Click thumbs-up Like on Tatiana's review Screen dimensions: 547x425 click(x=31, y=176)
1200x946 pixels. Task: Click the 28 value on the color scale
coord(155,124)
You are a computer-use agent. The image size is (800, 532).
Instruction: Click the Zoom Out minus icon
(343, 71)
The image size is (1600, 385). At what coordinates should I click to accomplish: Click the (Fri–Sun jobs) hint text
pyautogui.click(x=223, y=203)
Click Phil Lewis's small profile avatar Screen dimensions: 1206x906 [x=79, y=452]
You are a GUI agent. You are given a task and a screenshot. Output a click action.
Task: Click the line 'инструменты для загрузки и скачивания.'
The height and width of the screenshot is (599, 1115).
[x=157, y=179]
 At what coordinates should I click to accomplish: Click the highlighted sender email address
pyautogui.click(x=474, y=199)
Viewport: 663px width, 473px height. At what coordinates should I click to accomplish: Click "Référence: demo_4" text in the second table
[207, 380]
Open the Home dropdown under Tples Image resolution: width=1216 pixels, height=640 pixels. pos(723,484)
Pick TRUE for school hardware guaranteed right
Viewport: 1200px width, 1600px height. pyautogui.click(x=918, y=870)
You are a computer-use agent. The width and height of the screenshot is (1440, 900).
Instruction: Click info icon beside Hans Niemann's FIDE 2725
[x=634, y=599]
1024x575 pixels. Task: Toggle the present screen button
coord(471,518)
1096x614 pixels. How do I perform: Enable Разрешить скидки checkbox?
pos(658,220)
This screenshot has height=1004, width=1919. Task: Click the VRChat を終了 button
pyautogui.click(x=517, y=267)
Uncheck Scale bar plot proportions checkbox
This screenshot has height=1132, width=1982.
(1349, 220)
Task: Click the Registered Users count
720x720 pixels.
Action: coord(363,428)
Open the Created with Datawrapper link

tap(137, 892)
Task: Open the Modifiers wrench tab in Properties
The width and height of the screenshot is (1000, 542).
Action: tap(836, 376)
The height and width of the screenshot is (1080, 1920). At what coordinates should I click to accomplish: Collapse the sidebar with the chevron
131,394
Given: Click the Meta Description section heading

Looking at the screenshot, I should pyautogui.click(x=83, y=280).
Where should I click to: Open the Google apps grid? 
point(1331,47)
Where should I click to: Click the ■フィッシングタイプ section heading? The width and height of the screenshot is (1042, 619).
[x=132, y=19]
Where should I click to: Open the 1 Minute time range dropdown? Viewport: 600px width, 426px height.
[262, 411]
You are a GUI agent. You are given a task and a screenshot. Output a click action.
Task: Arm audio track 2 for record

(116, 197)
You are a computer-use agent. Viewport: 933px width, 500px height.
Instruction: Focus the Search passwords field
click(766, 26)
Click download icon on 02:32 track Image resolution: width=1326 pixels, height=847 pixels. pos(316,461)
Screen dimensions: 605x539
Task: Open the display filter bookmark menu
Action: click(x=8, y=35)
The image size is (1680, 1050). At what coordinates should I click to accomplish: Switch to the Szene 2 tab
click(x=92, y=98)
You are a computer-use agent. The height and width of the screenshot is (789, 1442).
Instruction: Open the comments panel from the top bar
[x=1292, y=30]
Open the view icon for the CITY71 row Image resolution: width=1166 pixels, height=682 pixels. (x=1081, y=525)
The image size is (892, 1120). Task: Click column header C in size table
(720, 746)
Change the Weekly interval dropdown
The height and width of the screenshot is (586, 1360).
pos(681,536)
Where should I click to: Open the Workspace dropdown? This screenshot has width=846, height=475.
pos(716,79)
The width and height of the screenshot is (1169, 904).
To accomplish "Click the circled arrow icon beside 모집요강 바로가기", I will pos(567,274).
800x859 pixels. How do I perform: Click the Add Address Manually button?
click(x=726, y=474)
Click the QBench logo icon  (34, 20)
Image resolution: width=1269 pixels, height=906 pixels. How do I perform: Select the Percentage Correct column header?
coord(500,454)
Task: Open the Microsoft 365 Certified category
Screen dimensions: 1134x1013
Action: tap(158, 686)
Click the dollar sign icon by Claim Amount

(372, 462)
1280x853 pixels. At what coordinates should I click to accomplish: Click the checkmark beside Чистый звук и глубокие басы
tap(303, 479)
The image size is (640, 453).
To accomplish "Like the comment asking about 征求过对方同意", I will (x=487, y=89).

The exercise ▸
Can you format the items above as a two-column CSV with the header columns "instruction" and "click", one row per item, holding its text and its answer, each in a single quoted field with line breaks replaced by spaces? Begin at the line that has "Where should I click to: Open the Workspace" and stop after the line that has "I will pos(567,274).".

Solution below ▸
instruction,click
"Where should I click to: Open the Workspace dropdown? This screenshot has width=846, height=475.","pos(716,79)"
"The width and height of the screenshot is (1169, 904). To accomplish ""Click the circled arrow icon beside 모집요강 바로가기"",","I will pos(567,274)."